在 TensorFlow.org 上查看
|
在 Google Colab 中运行
|
在 GitHub 上查看源码
|
下载笔记本
|
入门
本笔记本使用 TensorFlow Core 低阶 API 和 DTensor 来演示数据并行分布式训练的示例。请访问 Core API 概览以了解更多关于 TensorFlow Core 及其预期使用场景的信息。请参考 DTensor 概览指南和使用 DTensor 进行分布式训练教程,以了解更多关于 DTensor 的信息。
此示例使用了多层感知机教程中展示的相同模型和优化器。请先参阅该教程,以便熟悉如何使用 Core API 编写端到端的机器学习工作流程。
使用 DTensor 进行数据并行训练的概览
在构建支持分布式的 MLP 之前,先花点时间探索 DTensor 进行数据并行训练的基础知识。
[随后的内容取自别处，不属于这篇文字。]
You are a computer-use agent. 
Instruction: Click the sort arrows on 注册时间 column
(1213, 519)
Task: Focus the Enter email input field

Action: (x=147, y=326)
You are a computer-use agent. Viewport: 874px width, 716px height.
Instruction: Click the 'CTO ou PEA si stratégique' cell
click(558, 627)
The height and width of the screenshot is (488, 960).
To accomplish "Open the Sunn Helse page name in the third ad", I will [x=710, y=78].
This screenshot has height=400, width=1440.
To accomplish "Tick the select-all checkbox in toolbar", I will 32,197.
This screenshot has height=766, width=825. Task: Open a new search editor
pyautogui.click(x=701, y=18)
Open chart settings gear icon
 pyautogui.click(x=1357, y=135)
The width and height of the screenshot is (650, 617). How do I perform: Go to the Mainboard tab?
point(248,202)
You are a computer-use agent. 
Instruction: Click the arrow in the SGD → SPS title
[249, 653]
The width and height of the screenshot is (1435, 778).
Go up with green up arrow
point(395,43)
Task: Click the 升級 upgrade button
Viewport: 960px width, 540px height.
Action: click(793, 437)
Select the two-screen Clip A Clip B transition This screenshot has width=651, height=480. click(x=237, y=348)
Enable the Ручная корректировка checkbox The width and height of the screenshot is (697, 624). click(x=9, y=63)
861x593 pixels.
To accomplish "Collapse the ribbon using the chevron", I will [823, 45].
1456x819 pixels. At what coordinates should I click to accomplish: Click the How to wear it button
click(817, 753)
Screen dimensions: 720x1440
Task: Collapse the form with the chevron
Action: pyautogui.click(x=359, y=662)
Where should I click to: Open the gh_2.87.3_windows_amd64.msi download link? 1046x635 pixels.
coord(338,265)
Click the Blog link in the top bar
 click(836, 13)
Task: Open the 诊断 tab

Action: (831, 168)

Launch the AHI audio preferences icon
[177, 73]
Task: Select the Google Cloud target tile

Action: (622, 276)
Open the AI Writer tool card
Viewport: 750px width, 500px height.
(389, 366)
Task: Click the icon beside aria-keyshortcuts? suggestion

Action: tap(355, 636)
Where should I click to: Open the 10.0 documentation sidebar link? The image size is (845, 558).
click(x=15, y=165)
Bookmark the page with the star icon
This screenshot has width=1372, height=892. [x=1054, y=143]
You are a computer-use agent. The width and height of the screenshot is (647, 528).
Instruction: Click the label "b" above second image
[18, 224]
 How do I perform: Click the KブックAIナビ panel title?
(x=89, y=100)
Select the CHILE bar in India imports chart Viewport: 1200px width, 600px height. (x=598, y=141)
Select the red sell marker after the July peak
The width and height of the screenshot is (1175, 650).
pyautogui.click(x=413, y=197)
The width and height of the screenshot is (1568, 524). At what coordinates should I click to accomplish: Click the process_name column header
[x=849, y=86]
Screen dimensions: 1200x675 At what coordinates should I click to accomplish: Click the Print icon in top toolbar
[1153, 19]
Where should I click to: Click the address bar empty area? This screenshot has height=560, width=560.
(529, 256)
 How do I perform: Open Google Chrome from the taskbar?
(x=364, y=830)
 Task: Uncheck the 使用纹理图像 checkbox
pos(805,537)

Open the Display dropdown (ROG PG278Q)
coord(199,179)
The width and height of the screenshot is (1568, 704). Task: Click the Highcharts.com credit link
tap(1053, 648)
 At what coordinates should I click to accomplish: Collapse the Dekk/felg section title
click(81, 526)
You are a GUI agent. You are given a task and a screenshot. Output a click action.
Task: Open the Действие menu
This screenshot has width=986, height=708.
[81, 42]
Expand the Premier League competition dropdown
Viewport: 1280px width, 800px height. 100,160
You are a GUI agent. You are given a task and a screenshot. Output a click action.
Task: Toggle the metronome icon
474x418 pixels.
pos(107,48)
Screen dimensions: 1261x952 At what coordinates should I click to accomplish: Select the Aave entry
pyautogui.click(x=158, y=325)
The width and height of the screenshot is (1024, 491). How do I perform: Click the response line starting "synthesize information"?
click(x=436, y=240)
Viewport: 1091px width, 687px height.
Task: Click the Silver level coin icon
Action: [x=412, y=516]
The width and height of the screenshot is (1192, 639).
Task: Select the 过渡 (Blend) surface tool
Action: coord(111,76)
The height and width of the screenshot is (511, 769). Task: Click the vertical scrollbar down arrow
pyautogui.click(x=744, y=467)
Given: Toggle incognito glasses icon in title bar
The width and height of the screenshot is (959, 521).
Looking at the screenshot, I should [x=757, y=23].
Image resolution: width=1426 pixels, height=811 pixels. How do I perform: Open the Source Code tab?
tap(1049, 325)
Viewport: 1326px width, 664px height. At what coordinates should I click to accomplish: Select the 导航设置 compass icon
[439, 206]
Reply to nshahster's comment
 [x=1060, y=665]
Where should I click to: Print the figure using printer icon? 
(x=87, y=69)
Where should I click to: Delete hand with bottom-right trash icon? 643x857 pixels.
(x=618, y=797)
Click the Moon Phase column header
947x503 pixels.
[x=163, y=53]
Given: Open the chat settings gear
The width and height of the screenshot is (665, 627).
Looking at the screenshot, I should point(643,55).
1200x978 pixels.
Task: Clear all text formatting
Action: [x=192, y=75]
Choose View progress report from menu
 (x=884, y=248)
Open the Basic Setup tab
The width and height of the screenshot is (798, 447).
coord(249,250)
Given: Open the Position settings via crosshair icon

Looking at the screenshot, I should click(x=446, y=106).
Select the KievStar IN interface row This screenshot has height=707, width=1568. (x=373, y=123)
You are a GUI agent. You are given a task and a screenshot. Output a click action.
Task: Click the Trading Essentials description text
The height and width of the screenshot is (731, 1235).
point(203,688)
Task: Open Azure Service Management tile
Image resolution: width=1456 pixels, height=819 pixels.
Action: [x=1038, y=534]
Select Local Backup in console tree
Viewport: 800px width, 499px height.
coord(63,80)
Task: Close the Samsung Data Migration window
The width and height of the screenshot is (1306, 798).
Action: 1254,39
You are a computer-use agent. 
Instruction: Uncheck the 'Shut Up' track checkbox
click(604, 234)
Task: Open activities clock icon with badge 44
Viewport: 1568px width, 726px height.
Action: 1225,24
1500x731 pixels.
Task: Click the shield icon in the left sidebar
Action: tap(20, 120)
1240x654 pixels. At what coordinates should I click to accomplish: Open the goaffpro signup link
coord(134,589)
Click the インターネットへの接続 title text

DTensor 允许您跨设备进行分布式训练,从而提高效率、可靠性和可扩展性。DTensor 通过一种称为“单程序多数据”(SPMD)扩展的过程,根据分片指令来分发程序和张量。支持 DTensor 的层的变量被创建为 dtensor.DVariable,且 DTensor 感知层对象的构造函数除了常规的层参数外,还会接收额外的 Layout 输入。
数据并行训练的主要思路如下:
- 模型变量在 N 个设备上各复制一份。
- 全局批次被拆分为 N 个副本批次。
- 每个副本批次都在各自的设备上进行训练。
- 在对所有副本集体执行权重更新之前,会对梯度进行规约(Reduce)。
- 数据并行训练在设备数量方面提供了近乎线性的加速。
设置
DTensor 是 TensorFlow 2.9.0 版本的一部分。
#!pip install --quiet --upgrade --pre tensorflow
import matplotlib
from matplotlib import pyplot as plt
# Preset Matplotlib figure sizes.
matplotlib.rcParams['figure.figsize'] = [9, 6]
import tensorflow as tf
import tensorflow_datasets as tfds
from tensorflow.experimental import dtensor
print(tf.__version__)
# Set random seed for reproducible results
tf.random.set_seed(22)
2024-08-15 02:49:40.914029: E external/local_xla/xla/stream_executor/cuda/cuda_fft.cc:485] Unable to register cuFFT factory: Attempting to register factory for plugin cuFFT when one has already been registered 2024-08-15 02:49:40.935518: E external/local_xla/xla/stream_executor/cuda/cuda_dnn.cc:8454] Unable to register cuDNN factory: Attempting to register factory for plugin cuDNN when one has already been registered 2024-08-15 02:49:40.941702: E external/local_xla/xla/stream_executor/cuda/cuda_blas.cc:1452] Unable to register cuBLAS factory: Attempting to register factory for plugin cuBLAS when one has already been registered 2.17.0
为此实验配置 8 个虚拟 CPU。DTensor 也可与 GPU 或 TPU 设备配合使用。鉴于本笔记本使用的是虚拟设备,分布式训练带来的加速效果并不明显。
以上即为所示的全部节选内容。